Ryan Terefenko, Cyborg 2.0
The weekend got started with a big matchup between Toronto and Halifax. The Thunderbirds have a loaded roster, but whenever I watch, nobody stands out quite like Ryan Terefenko. He has a gear in transition that not many have. He always seems to be around the ball, being disruptive and applying pressure. He never runs out of gas. There is nobody in the league more "all gas, no brakes" than Scary Terry (or as some from his home town have called him to me, Tere-Freako). He put up two goals and an assist, on just three shots, plus nine loose balls against the best team in the league. The only player on Halifax with more loose balls is Jake Withers, the only players with more CTs are Withers and Graeme Hossack, and Terry has added six points this year. He has played his way to having his name mentioned with the best transition players in the league.

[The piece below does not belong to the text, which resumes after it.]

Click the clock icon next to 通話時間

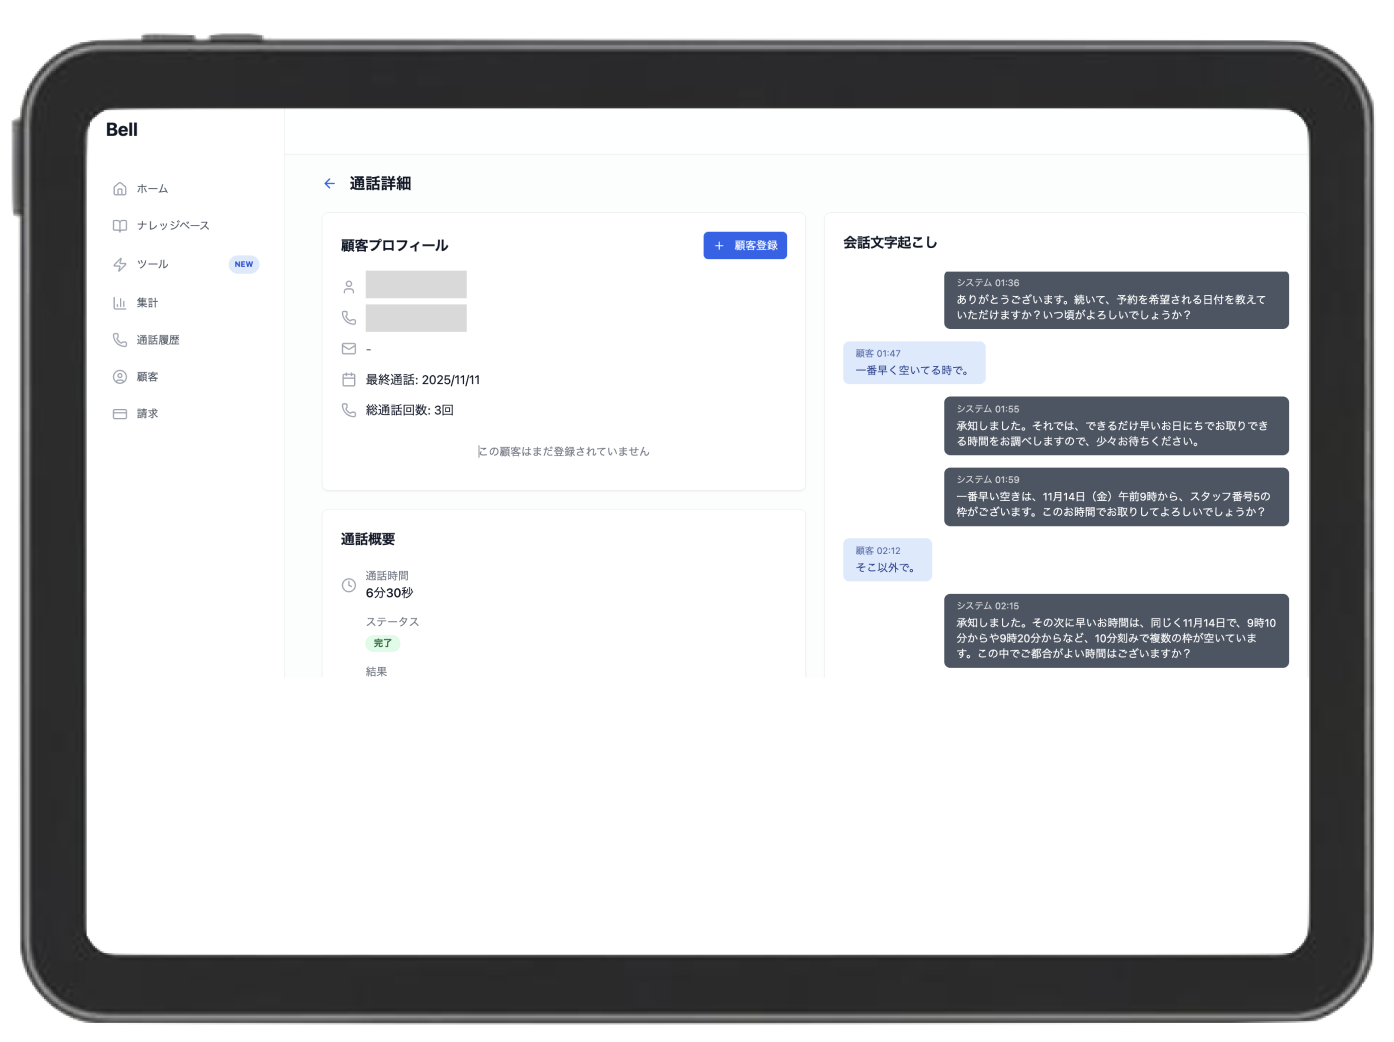pyautogui.click(x=348, y=584)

San Diego somehow played their games in reverse
You’d think when a team plays a back to back, they look sharp and clean in game one, and then things fall off a bit in game two. The Seals somehow did it all backwards. With a game Friday night in Vegas then Saturday night in Colorado, they had the tall task of two games in two days. Against Vegas, the Seals did not look good. Midway through the third quarter they were somehow still stuck on three goals. With just over two minutes left, they trailed 9-6. A late power play goal from Wes Berg and a buzzer beater from Kyle Jackson made it 10-8, but make no mistake, the Seals should not be dropping games to Vegas. Things were better against Colorado. Austin Staats took over, notching a natural hat trick in the first quarter. Seals were comfortably ahead in the 2nd quarter, and protected their lead down the stretch. Chris Origlieri had a very good weekend in goal (he did let a couple bad ones in early against Vegas, but from then on he was sharp), and he’ll only get better as the year goes on. San Diego needs to put together consistent performances. They beat Rochester, but lose to Vegas. Beat Colorado, but lose to Vegas. Teams that consider themselves title contenders should be taking care of business against weaker clubs.

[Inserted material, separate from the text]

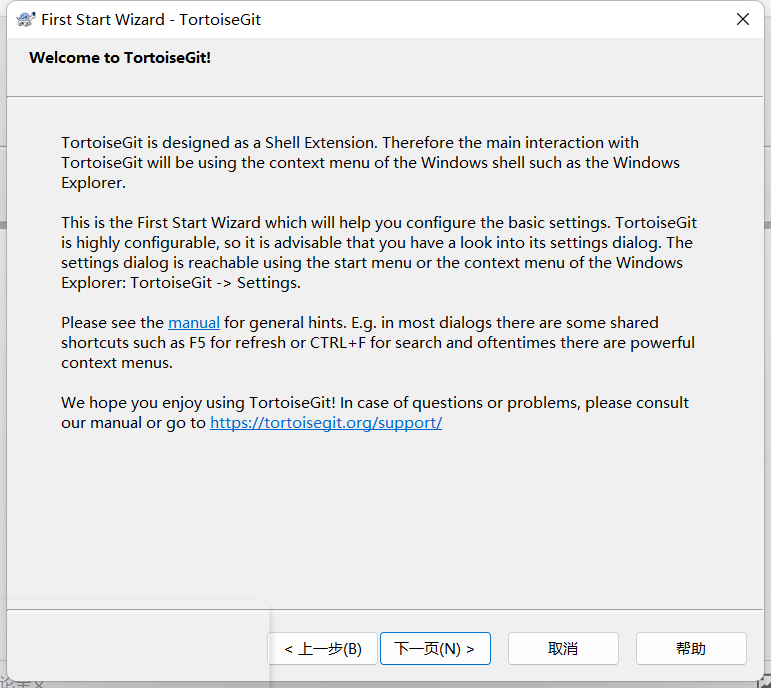Click the First Start Wizard title bar text
The height and width of the screenshot is (688, 771).
point(151,20)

Tough weekend for some goalies
It was a bit of an adventure for the netminders. Case and point is the first half of the Rochester/Buffalo matchup, which saw a whopping 20 goals get scored. Both goalies played the full 60 minutes. Matt Vinc finished that game with 52 saves and a save percentage of 80%, turning things around in a second half where he allowed just three goals. Riley Hutchcraft made 48 saves for Rochester. A game billed as a shootout among all others lived up to it. Elsewhere, Albany managed to chase Brett Dobson early in the second half, peppering him with 31 shots in just 35 minutes of play, his worst outing of the year. For Vancouver, Aaron Bold started, was replaced by Aden Walsh, then came back into the game to replace Walsh who didn’t fare much better. Calgary finished with 16 goals on 46 shots on net, and Tanner Cook shot just under 50%. Goals were bountiful in week seven.
Here come the Roughnecks
Calgary dropped two close games to start the year against Rochester and San Diego; not exactly lightweights. They then had 21 days between game two and game three, their home opener. They trounced Vegas in that game, and smashed Vancouver over the weekend. The upcoming schedule is Colorado and New York, and the Roughnecks should be favored in both, particularly against the Riptide at home. Win both of those, and it’s a tour game winning streak heading into a home and home with Toronto. Calgary looked like their old selves against Vancouver. Christian Del Bianco stopped 87% of shots. Jesse King continued his offensive tear to start the year. They were dominant despite a faceoff disadvantage. Calgary righting the ship against some down teams could have them take the floor against Toronto confident and in good form.
Unexpected week off, good news or bad news?
Saskatchewan and Philly didn’t take the floor on Saturday. The NLL postponed the game because of extreme weather in Saskatchewan. If you follow the Rush on social media you saw them posting temperatures right around -40 celsius with a high for the day of -31 so, yeah, postponing is a good move. Emergency vehicles have a hard time getting through that, let alone commercial flights for the team. I think the Rush would have liked to play and keep their good thing going. Their last two games saw them thrash Vegas and take Albany to overtime, and they were a moneyline favorite against Philadelphia. For the Wings, the’ve lost three of their last four, the exception being a win over Halifax. The challenge for them now is, they don’t have a game scheduled until January 27 against San Diego. That’s a three week break. How will they handle the extended time off? It was great for Calgary, can it be great for Philly?